When choosing Forms Authentication in the LogonSelector, the user is redirected to _forms/default.aspx for entering his credentials:


This file is located in the [SharePoint Root]/Template/IdentityModel/Forms. This page is inherited from Microsoft.SharePoint.IdentityModel.Pages.FormsSignInPage   This page contains a Login control:

<asp:login id=”signInControl” .. >

Exploring the all code behinds with .NET Reflector or ILSpy you’ll be understanding what happens. Basically the process is as follows:


  • Load _login/default.aspx
  • Select Forms Authentication
  • Redirect to _forms/default.aspx
  • Enter user credentials  
  • Get SecurityToken For Forms Authentication
  • Establish Session with Token
  • Redirect to Success Url (requested site by user)

So, to login automatically I had to combine these two pages and their functionality. I created a new Visual Studio solution and created a new login.aspx that I deploy to the SharePoint Root somewhere.


In the code behind, the Page_load method will have all the code needed. First of all, the retrieve the Request information. If the F5 authenticated a Windows user, the credentials are passed with the NTLM protocol, otherwise the (external) user is authenticated with Forms and the credentials are passed as Forms.
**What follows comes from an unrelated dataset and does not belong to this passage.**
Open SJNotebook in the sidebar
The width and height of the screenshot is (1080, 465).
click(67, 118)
HttpRequest request = HttpContext.Current.Request;
bool isWindowsAuth = false;
string username = request["username"];
string password = request["password"];
// If no username is provided by F5, it'll probably be Windows Authentication (NTLMv2 protocol)
if (String.IsNullOrEmpty(username))
    isWindowsAuth = true;

Then you can use the SPIisSettings class to communicate with the different kinds of AuthenticationProviders.
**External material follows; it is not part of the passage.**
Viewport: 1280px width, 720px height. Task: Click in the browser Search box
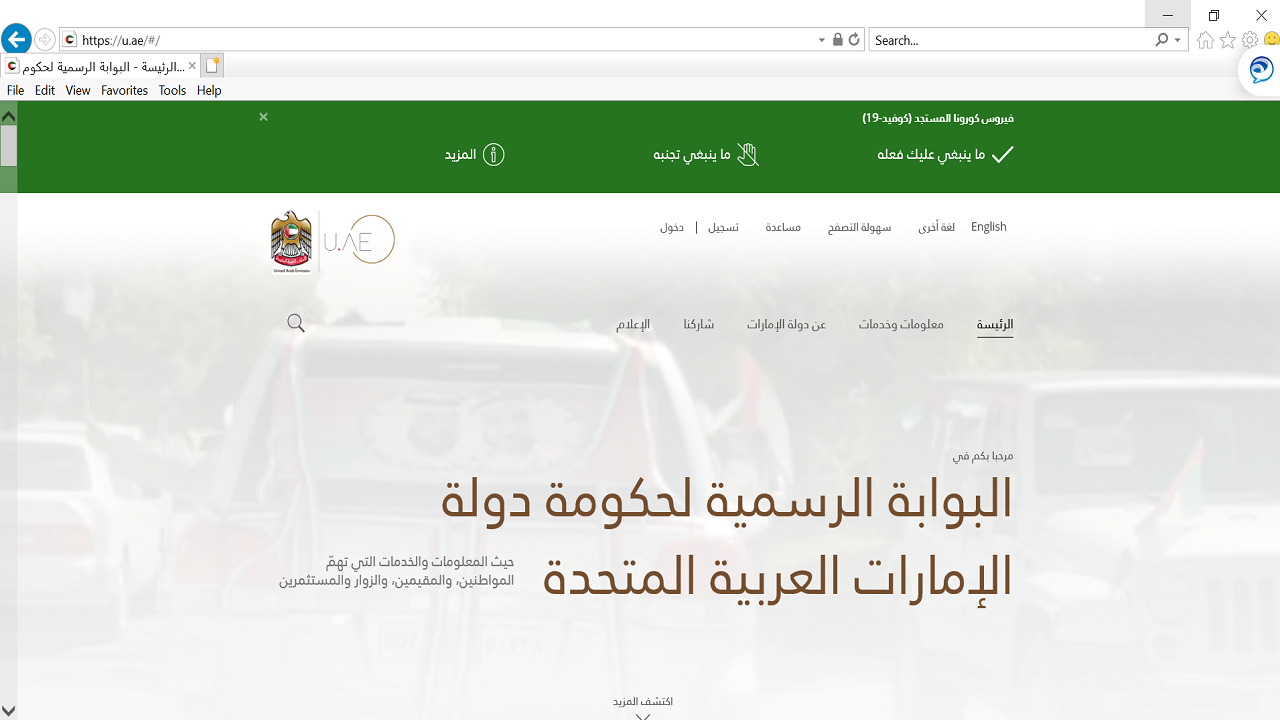[x=1010, y=40]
SPIisSettings iisSettings = SPContext.Current.Site.WebApplication.IisSettings[SPUrlZone.Default];
if (isWindowsAuth)
     // Windows Authentication it is
    if (null != iisSettings && iisSettings.UseWindowsClaimsAuthenticationProvider)
         SPAuthenticationProvider provider = iisSettings.WindowsClaimsAuthenticationProvider;
         RedirectToLoginPage(provider); // This should cause automatic sign in

And if it is not Windows Authentication, we perform the authentication for Forms.
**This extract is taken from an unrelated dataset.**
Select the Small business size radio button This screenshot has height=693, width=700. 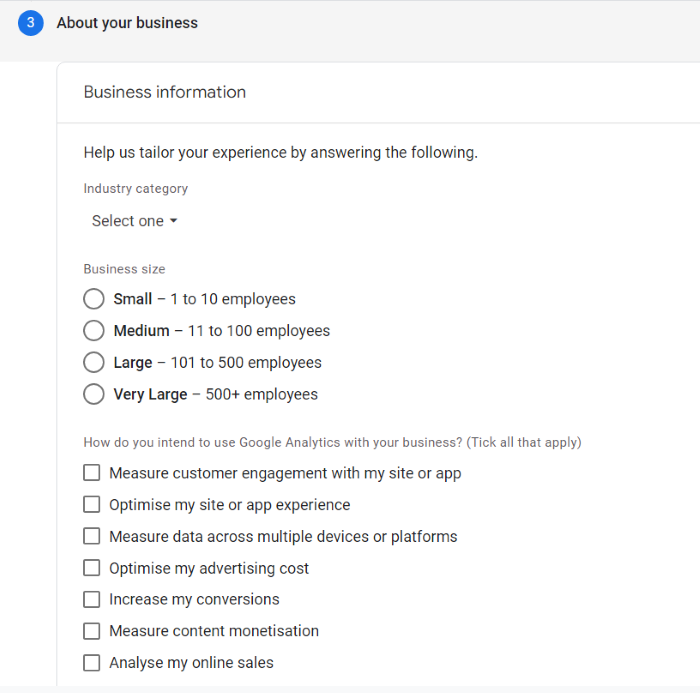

// FBA authentication it is.

SPFormsAuthenticationProvider formsClaimsAuthenticationProvider = iisSettings.FormsClaimsAuthenticationProvider;

SecurityToken token = SPSecurityContext.SecurityTokenForFormsAuthentication(new Uri(SPContext.Current.Web.Url), formsClaimsAuthenticationProvider.MembershipProvider, formsClaimsAuthenticationProvider.RoleProvider, username, password, false);

if (null != token)

Now, all this code does not work if you do not reflect, grab and borrow code from the used Microsoft assemblies by the original Login and Forms ASPX files. You will need to copy the code from the following methods:

// Borrowed from Microsoft.SharePoint.IdentityModel.LogonSelector class
private void RedirectToLoginPage(SPAuthenticationProvider provider)
{ }

// Borrowed from Microsoft.SharePoint.Utilities.SPUtility class
private string EnsureUrlSkipsFormsAuthModuleRedirection(string url, bool urlIsQueryStringOnly)
{ }

// Borrowed from Microsoft.SharePoint.IdentityModel.Pages.IdentityModelSignInPageBase
private void EstablishSessionWithToken(SecurityToken securityToken)
{ }

When you deploy your solution you can change the web application setting to use the custom sign in page.


Custom Sign Out page

Although you cannot set a custom sign out page through Central Admin like we did for the Sign In page, you can do so by code. The SPWebApplication class has a method called UpdateMappedPage(). With this method you can map several type of pages to your custom ones. E.g. the sign out page looks like this:

currentWebApp.UpdateMappedPage(SPWebApplication.SPCustomPage.Signout, "/_login/octavie/SignOut.aspx");

Just add a feature with an eventreceiver to your solution. On FeatureActivated add the above code.

On MSDN you can reed more about the UpdateMappedPage method.


With SharePoint you can define your own custom login page for your Claims Based web application. You can use the default login page for starters, but for more complex requirements you will need tools such as Reflector or ILSpy to analyze what really is going on behind the scenes.